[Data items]
/---

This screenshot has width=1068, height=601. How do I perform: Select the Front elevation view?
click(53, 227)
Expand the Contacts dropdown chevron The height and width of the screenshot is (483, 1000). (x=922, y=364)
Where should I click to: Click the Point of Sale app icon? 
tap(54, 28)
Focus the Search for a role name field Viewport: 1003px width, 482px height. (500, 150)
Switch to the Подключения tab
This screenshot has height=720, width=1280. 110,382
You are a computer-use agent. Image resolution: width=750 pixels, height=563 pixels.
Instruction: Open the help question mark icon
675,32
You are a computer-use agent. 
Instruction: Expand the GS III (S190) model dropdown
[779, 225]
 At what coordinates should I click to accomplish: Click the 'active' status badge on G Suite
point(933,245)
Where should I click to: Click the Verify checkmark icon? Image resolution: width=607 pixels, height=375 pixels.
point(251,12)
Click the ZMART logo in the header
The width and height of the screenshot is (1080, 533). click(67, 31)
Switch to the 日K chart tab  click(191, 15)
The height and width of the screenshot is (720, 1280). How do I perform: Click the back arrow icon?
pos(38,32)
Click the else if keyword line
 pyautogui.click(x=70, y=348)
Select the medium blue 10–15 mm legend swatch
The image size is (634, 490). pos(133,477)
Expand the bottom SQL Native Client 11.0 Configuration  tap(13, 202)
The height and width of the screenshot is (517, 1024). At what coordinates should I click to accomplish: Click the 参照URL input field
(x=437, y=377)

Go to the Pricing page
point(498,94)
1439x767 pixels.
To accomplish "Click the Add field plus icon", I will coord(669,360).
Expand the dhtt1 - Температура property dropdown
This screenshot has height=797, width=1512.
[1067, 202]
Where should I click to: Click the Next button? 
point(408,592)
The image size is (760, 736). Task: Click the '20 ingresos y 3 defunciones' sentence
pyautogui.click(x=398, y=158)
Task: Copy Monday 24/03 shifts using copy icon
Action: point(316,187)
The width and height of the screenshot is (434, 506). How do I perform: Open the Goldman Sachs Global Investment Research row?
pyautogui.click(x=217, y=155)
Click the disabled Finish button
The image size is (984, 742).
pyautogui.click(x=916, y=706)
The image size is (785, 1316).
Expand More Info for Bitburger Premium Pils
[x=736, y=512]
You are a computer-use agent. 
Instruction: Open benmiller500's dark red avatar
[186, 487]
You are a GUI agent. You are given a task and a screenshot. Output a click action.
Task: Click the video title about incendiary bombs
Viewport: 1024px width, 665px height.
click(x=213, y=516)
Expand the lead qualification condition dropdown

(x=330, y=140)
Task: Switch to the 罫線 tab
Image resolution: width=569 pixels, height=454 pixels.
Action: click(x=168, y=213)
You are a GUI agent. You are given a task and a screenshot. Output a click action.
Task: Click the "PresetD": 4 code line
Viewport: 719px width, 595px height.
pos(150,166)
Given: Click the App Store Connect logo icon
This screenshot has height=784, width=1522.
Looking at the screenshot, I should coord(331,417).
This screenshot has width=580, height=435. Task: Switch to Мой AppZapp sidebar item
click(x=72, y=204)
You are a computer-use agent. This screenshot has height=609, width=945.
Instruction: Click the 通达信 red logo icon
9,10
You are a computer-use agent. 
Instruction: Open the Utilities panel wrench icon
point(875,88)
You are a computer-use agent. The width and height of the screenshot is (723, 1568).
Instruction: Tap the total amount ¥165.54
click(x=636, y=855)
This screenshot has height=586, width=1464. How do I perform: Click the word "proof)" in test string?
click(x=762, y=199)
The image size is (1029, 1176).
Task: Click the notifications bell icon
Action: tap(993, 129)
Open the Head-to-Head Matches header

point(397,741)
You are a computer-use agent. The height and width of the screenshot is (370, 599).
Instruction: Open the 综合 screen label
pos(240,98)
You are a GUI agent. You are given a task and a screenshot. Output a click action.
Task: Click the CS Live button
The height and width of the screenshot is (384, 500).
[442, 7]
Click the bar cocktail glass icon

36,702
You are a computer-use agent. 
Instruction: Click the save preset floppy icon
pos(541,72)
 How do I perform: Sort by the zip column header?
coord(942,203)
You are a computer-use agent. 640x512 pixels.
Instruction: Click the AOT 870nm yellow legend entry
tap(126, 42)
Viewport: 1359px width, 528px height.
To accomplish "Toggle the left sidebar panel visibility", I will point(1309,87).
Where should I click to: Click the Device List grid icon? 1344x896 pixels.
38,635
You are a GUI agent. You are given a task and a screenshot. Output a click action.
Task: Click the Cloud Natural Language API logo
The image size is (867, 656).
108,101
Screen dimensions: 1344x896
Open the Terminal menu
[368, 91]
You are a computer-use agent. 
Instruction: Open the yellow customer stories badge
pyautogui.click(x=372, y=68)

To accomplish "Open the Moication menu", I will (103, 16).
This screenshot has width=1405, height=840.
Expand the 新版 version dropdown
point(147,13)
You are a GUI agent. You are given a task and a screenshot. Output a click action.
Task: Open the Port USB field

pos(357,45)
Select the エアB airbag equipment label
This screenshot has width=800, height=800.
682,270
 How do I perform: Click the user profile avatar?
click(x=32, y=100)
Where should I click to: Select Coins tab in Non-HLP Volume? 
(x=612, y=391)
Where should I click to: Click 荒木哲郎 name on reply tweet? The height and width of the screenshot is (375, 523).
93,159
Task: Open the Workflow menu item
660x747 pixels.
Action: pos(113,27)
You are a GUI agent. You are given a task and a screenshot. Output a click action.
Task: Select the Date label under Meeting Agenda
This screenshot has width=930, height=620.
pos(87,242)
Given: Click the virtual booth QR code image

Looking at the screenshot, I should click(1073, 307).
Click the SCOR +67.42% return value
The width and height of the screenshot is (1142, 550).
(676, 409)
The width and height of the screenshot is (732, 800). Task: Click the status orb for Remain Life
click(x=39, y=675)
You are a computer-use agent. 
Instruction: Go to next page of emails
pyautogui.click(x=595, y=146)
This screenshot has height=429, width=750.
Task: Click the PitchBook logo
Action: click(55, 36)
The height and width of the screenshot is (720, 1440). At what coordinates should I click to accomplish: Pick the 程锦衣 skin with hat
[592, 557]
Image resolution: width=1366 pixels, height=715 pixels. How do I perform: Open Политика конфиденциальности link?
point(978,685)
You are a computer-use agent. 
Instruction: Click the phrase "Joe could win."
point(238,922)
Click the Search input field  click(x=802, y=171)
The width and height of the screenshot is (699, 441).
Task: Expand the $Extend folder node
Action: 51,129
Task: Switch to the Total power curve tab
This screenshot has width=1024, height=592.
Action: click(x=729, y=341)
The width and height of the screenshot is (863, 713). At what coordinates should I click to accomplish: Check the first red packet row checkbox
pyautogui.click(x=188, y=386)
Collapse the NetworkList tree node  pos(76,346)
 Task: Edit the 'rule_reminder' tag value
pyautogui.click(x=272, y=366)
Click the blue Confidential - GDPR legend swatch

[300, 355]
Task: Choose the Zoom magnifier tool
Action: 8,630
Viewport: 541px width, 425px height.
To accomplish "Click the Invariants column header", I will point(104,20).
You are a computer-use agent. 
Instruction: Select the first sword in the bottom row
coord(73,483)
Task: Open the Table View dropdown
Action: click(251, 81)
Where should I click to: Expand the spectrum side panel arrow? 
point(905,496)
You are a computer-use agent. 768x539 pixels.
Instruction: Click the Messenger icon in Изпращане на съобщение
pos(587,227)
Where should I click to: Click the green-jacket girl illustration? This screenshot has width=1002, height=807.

\---

Exercise brief ▸
Each entry is to be retyped precisely as it stands.

Answer section ▸
This screenshot has width=1068, height=601. How do I perform: Select the Front elevation view?
click(53, 227)
Expand the Contacts dropdown chevron The height and width of the screenshot is (483, 1000). (x=922, y=364)
Where should I click to: Click the Point of Sale app icon? 
tap(54, 28)
Focus the Search for a role name field Viewport: 1003px width, 482px height. (500, 150)
Switch to the Подключения tab
This screenshot has height=720, width=1280. 110,382
You are a computer-use agent. Image resolution: width=750 pixels, height=563 pixels.
Instruction: Open the help question mark icon
675,32
You are a computer-use agent. 
Instruction: Expand the GS III (S190) model dropdown
[779, 225]
 At what coordinates should I click to accomplish: Click the 'active' status badge on G Suite
point(933,245)
Where should I click to: Click the Verify checkmark icon? Image resolution: width=607 pixels, height=375 pixels.
point(251,12)
Click the ZMART logo in the header
The width and height of the screenshot is (1080, 533). click(67, 31)
Switch to the 日K chart tab  click(191, 15)
The height and width of the screenshot is (720, 1280). How do I perform: Click the back arrow icon?
pos(38,32)
Click the else if keyword line
 pyautogui.click(x=70, y=348)
Select the medium blue 10–15 mm legend swatch
The image size is (634, 490). pos(133,477)
Expand the bottom SQL Native Client 11.0 Configuration  tap(13, 202)
The height and width of the screenshot is (517, 1024). At what coordinates should I click to accomplish: Click the 参照URL input field
(x=437, y=377)

Go to the Pricing page
point(498,94)
1439x767 pixels.
To accomplish "Click the Add field plus icon", I will coord(669,360).
Expand the dhtt1 - Температура property dropdown
This screenshot has height=797, width=1512.
[1067, 202]
Where should I click to: Click the Next button? 
point(408,592)
The image size is (760, 736). Task: Click the '20 ingresos y 3 defunciones' sentence
pyautogui.click(x=398, y=158)
Task: Copy Monday 24/03 shifts using copy icon
Action: point(316,187)
The width and height of the screenshot is (434, 506). How do I perform: Open the Goldman Sachs Global Investment Research row?
pyautogui.click(x=217, y=155)
Click the disabled Finish button
The image size is (984, 742).
pyautogui.click(x=916, y=706)
The image size is (785, 1316).
Expand More Info for Bitburger Premium Pils
[x=736, y=512]
You are a computer-use agent. 
Instruction: Open benmiller500's dark red avatar
[186, 487]
You are a GUI agent. You are given a task and a screenshot. Output a click action.
Task: Click the video title about incendiary bombs
Viewport: 1024px width, 665px height.
click(x=213, y=516)
Expand the lead qualification condition dropdown

(x=330, y=140)
Task: Switch to the 罫線 tab
Image resolution: width=569 pixels, height=454 pixels.
Action: click(x=168, y=213)
You are a GUI agent. You are given a task and a screenshot. Output a click action.
Task: Click the "PresetD": 4 code line
Viewport: 719px width, 595px height.
pos(150,166)
Given: Click the App Store Connect logo icon
This screenshot has height=784, width=1522.
Looking at the screenshot, I should coord(331,417).
This screenshot has width=580, height=435. Task: Switch to Мой AppZapp sidebar item
click(x=72, y=204)
You are a computer-use agent. This screenshot has height=609, width=945.
Instruction: Click the 通达信 red logo icon
9,10
You are a computer-use agent. 
Instruction: Open the Utilities panel wrench icon
point(875,88)
You are a computer-use agent. The width and height of the screenshot is (723, 1568).
Instruction: Tap the total amount ¥165.54
click(x=636, y=855)
This screenshot has height=586, width=1464. How do I perform: Click the word "proof)" in test string?
click(x=762, y=199)
The image size is (1029, 1176).
Task: Click the notifications bell icon
Action: tap(993, 129)
Open the Head-to-Head Matches header

point(397,741)
You are a computer-use agent. The height and width of the screenshot is (370, 599).
Instruction: Open the 综合 screen label
pos(240,98)
You are a GUI agent. You are given a task and a screenshot. Output a click action.
Task: Click the CS Live button
The height and width of the screenshot is (384, 500).
[442, 7]
Click the bar cocktail glass icon

36,702
You are a computer-use agent. 
Instruction: Click the save preset floppy icon
pos(541,72)
 How do I perform: Sort by the zip column header?
coord(942,203)
You are a computer-use agent. 640x512 pixels.
Instruction: Click the AOT 870nm yellow legend entry
tap(126, 42)
Viewport: 1359px width, 528px height.
To accomplish "Toggle the left sidebar panel visibility", I will point(1309,87).
Where should I click to: Click the Device List grid icon? 1344x896 pixels.
38,635
You are a GUI agent. You are given a task and a screenshot. Output a click action.
Task: Click the Cloud Natural Language API logo
The image size is (867, 656).
108,101
Screen dimensions: 1344x896
Open the Terminal menu
[368, 91]
You are a computer-use agent. 
Instruction: Open the yellow customer stories badge
pyautogui.click(x=372, y=68)

To accomplish "Open the Moication menu", I will (103, 16).
This screenshot has width=1405, height=840.
Expand the 新版 version dropdown
point(147,13)
You are a GUI agent. You are given a task and a screenshot. Output a click action.
Task: Open the Port USB field

pos(357,45)
Select the エアB airbag equipment label
This screenshot has width=800, height=800.
682,270
 How do I perform: Click the user profile avatar?
click(x=32, y=100)
Where should I click to: Select Coins tab in Non-HLP Volume? 
(x=612, y=391)
Where should I click to: Click 荒木哲郎 name on reply tweet? The height and width of the screenshot is (375, 523).
93,159
Task: Open the Workflow menu item
660x747 pixels.
Action: pos(113,27)
You are a GUI agent. You are given a task and a screenshot. Output a click action.
Task: Select the Date label under Meeting Agenda
This screenshot has width=930, height=620.
pos(87,242)
Given: Click the virtual booth QR code image

Looking at the screenshot, I should click(1073, 307).
Click the SCOR +67.42% return value
The width and height of the screenshot is (1142, 550).
(676, 409)
The width and height of the screenshot is (732, 800). Task: Click the status orb for Remain Life
click(x=39, y=675)
You are a computer-use agent. 
Instruction: Go to next page of emails
pyautogui.click(x=595, y=146)
This screenshot has height=429, width=750.
Task: Click the PitchBook logo
Action: click(55, 36)
The height and width of the screenshot is (720, 1440). At what coordinates should I click to accomplish: Pick the 程锦衣 skin with hat
[592, 557]
Image resolution: width=1366 pixels, height=715 pixels. How do I perform: Open Политика конфиденциальности link?
point(978,685)
You are a computer-use agent. 
Instruction: Click the phrase "Joe could win."
point(238,922)
Click the Search input field  click(x=802, y=171)
The width and height of the screenshot is (699, 441).
Task: Expand the $Extend folder node
Action: 51,129
Task: Switch to the Total power curve tab
This screenshot has width=1024, height=592.
Action: click(x=729, y=341)
The width and height of the screenshot is (863, 713). At what coordinates should I click to accomplish: Check the first red packet row checkbox
pyautogui.click(x=188, y=386)
Collapse the NetworkList tree node  pos(76,346)
 Task: Edit the 'rule_reminder' tag value
pyautogui.click(x=272, y=366)
Click the blue Confidential - GDPR legend swatch

[300, 355]
Task: Choose the Zoom magnifier tool
Action: 8,630
Viewport: 541px width, 425px height.
To accomplish "Click the Invariants column header", I will point(104,20).
You are a computer-use agent. 
Instruction: Select the first sword in the bottom row
coord(73,483)
Task: Open the Table View dropdown
Action: click(251, 81)
Where should I click to: Expand the spectrum side panel arrow? 
point(905,496)
You are a computer-use agent. 768x539 pixels.
Instruction: Click the Messenger icon in Изпращане на съобщение
pos(587,227)
Where should I click to: Click the green-jacket girl illustration? This screenshot has width=1002, height=807.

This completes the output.